Arab League highlights coordinated efforts
Secretary-General of the Arab League Ahmed Aboul Gheit stated that the League Council prioritizes finding ways to restore peace and stability in Sudan.
He pointed out that the council's meetings on Sudan have reiterated calls for an immediate cessation of all armed conflicts in order to stop the bloodshed and preserve the safety and security of civilians.
Aboul Gheit highlighted the Arab League's efforts in coordinating with the United Nations, the African Union, and relevant humanitarian organizations, given the significant challenge to peace and security in Sudan
Egypt’s efforts towards the Sudan crisis
Egypt has the highest number of refugees followed by Chad, South Sudan, Ethiopia, and the Central African Republic (CAR).
In late June, Minister of Foreign Affairs Sameh Shoukry stated that Egypt has received over 250,000 Sudanese, which accounts for about 60 percent of the total number of Sudanese who have fled their country. Furthermore, there were already five million Sudanese living in Egypt.
Shoukry's remarks indicated that Egypt has offered approximately 300 tons of essential medical and food aid to those escaping the violence, and has helped evacuate roughly 10,000 foreign workers employed by diplomatic missions and international organizations.
Hundreds of tons of medical and relief aid have been provided to Sudan through Port Sudan, and tens of tons of international humanitarian aid have been transported to the country with Egypt's help.
At border crossings, the Egyptian Red Crescent (ERC) has established a humanitarian centre, while the Egyptian authorities have deployed 15 mobile clinics, several fixed clinics and pharmacies, and 12 medical convoys.

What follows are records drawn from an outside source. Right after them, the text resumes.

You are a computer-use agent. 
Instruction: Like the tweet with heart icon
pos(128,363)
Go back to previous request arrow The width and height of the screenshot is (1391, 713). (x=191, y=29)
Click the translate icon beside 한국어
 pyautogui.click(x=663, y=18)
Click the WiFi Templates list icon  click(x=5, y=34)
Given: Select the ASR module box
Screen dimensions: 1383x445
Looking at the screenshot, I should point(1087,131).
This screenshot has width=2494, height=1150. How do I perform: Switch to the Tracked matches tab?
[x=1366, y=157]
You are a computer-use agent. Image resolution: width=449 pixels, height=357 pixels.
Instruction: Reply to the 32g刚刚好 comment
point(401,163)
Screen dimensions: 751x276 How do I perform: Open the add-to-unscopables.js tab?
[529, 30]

President El-Sisi stated last month that Egypt wants to resolve the Sudan crisis, voicing hope that stability would be restored in the nearest time possible.
He previously pointed out that what is happening in Sudan is an internal matter that "should never be interfered with so as not to inflame the status quo there."
El-Sisi emphasized Egypt's stance of not interfering in the internal affairs of other countries, warning of the consequences of interfering in Sudan's internal affairs.